- Data records -
———

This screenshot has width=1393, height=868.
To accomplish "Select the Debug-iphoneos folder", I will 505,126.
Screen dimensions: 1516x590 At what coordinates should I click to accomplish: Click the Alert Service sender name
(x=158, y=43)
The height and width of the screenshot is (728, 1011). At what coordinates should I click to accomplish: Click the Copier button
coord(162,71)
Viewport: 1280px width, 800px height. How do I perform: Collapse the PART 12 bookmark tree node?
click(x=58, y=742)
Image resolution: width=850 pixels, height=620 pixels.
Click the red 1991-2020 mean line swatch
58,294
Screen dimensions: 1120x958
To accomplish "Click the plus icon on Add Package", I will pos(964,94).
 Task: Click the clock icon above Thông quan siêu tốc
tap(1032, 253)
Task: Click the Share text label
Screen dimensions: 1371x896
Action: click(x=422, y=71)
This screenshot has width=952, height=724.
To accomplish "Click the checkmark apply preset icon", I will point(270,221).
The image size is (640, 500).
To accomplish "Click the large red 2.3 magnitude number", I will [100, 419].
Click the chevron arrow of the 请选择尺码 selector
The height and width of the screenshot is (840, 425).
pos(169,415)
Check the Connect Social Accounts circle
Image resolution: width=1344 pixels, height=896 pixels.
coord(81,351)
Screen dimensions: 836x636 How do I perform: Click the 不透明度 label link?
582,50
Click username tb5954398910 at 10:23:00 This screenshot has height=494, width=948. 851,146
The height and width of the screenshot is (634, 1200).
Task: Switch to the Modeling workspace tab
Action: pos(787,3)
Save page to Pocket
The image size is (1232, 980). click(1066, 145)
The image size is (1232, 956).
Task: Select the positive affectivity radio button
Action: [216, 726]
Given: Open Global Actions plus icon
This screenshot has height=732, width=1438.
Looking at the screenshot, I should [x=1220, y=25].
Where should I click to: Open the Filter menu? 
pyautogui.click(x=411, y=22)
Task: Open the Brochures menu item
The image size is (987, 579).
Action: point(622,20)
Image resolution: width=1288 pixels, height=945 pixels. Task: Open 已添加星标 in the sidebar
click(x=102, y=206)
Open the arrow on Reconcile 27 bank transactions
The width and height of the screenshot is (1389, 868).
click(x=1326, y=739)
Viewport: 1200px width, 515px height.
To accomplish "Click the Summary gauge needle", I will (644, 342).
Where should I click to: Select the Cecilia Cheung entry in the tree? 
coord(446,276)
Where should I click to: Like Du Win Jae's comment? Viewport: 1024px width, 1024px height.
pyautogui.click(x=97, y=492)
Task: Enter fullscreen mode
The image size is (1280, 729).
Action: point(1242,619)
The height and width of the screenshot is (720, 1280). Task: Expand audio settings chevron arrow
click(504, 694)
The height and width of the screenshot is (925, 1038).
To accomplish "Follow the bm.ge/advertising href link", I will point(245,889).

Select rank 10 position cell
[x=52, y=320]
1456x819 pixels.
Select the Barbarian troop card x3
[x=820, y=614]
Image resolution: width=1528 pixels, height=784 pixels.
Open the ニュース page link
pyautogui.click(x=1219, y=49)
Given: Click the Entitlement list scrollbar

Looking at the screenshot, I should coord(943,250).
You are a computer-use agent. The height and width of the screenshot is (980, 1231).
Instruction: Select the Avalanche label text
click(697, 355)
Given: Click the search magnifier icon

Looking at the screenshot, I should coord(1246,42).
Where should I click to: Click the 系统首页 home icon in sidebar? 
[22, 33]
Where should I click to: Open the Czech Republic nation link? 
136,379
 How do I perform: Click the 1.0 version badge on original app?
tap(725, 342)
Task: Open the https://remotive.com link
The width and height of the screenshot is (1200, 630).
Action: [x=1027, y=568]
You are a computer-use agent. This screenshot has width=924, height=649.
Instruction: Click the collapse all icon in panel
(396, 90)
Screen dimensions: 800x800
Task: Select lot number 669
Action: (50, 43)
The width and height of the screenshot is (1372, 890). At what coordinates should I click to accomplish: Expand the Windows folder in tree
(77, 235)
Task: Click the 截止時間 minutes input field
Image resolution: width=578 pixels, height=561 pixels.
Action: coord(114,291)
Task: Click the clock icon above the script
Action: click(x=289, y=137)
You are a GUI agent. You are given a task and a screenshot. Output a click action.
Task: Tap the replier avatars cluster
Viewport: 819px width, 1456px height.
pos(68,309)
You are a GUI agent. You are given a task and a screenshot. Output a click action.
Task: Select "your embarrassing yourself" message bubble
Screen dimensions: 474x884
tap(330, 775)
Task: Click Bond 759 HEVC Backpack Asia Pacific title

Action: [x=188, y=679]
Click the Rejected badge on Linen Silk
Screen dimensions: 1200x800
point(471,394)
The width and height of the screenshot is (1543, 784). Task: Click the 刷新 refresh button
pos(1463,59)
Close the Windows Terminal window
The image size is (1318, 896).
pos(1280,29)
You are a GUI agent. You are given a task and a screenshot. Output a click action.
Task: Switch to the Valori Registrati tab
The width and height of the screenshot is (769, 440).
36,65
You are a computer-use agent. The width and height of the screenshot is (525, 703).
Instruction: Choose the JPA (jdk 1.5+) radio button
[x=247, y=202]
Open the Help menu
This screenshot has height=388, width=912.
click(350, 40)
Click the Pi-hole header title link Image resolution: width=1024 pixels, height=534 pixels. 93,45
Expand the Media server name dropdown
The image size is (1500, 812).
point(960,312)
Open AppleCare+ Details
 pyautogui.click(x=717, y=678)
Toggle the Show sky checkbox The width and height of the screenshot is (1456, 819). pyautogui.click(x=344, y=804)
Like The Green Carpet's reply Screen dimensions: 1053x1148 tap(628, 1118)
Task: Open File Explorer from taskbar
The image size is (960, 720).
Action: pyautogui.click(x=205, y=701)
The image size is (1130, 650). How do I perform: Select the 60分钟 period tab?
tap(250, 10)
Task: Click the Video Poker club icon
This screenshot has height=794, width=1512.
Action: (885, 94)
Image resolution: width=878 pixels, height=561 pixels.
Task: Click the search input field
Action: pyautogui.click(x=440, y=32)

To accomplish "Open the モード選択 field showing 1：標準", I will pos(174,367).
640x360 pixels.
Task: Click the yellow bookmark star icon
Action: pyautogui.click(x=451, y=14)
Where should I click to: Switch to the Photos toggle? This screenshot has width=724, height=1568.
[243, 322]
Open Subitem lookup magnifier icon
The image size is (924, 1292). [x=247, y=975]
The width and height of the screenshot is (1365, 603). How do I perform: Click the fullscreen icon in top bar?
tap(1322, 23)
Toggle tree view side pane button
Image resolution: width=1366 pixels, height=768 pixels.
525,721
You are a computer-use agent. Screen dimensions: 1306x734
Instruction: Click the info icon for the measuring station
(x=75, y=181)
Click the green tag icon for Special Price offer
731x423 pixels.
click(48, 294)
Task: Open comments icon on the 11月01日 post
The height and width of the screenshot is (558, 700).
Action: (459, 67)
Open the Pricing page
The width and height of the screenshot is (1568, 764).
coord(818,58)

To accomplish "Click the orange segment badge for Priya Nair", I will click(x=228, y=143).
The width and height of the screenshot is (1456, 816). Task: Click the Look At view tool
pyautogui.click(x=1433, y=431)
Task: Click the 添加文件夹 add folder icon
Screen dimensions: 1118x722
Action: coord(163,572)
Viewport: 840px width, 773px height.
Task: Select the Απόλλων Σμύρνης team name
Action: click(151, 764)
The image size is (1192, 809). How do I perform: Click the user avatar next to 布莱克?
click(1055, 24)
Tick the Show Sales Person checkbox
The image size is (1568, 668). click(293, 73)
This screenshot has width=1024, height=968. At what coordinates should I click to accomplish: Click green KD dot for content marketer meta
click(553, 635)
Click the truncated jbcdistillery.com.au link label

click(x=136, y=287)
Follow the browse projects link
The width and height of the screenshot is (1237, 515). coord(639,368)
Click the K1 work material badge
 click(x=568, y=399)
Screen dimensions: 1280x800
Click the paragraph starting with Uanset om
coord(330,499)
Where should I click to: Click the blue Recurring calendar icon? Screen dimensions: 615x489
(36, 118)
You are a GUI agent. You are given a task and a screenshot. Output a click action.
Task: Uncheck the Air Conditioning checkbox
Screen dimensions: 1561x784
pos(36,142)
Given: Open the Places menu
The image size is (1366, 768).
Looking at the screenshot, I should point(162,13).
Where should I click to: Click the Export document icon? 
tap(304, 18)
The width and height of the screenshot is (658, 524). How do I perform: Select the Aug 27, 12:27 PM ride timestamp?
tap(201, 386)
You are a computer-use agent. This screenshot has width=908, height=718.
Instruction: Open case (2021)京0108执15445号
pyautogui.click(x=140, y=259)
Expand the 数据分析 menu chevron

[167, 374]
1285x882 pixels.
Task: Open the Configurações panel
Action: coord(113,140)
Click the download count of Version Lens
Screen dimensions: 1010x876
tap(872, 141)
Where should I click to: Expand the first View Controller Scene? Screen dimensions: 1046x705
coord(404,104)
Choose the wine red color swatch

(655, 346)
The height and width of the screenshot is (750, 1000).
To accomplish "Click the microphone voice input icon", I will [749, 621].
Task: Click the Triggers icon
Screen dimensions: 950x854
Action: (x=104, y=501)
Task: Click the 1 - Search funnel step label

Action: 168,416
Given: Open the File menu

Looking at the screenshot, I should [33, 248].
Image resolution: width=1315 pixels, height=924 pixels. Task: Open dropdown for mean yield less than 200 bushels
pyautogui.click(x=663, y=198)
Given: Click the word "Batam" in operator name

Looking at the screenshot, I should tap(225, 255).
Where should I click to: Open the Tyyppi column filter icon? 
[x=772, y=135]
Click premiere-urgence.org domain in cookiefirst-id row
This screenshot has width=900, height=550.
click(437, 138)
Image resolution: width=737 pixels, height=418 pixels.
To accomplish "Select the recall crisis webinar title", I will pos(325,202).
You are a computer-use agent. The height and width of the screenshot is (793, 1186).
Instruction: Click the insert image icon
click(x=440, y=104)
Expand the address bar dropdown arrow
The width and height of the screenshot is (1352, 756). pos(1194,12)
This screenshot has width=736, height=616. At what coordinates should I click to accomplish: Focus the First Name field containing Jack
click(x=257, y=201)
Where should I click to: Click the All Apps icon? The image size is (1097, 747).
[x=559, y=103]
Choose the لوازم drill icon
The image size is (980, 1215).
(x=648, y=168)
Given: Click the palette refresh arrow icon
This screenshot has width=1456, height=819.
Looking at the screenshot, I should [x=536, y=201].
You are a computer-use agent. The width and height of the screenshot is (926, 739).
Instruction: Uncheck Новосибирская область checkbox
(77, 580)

———

- EXERCISE REQUIREMENTS -
Please copy, word for word, every line from the first line of the records through the line containing "Image resolution: width=850", with both of those lines included and nothing else.

- EXERCISE RESPONSE -
This screenshot has width=1393, height=868.
To accomplish "Select the Debug-iphoneos folder", I will 505,126.
Screen dimensions: 1516x590 At what coordinates should I click to accomplish: Click the Alert Service sender name
(x=158, y=43)
The height and width of the screenshot is (728, 1011). At what coordinates should I click to accomplish: Click the Copier button
coord(162,71)
Viewport: 1280px width, 800px height. How do I perform: Collapse the PART 12 bookmark tree node?
click(x=58, y=742)
Image resolution: width=850 pixels, height=620 pixels.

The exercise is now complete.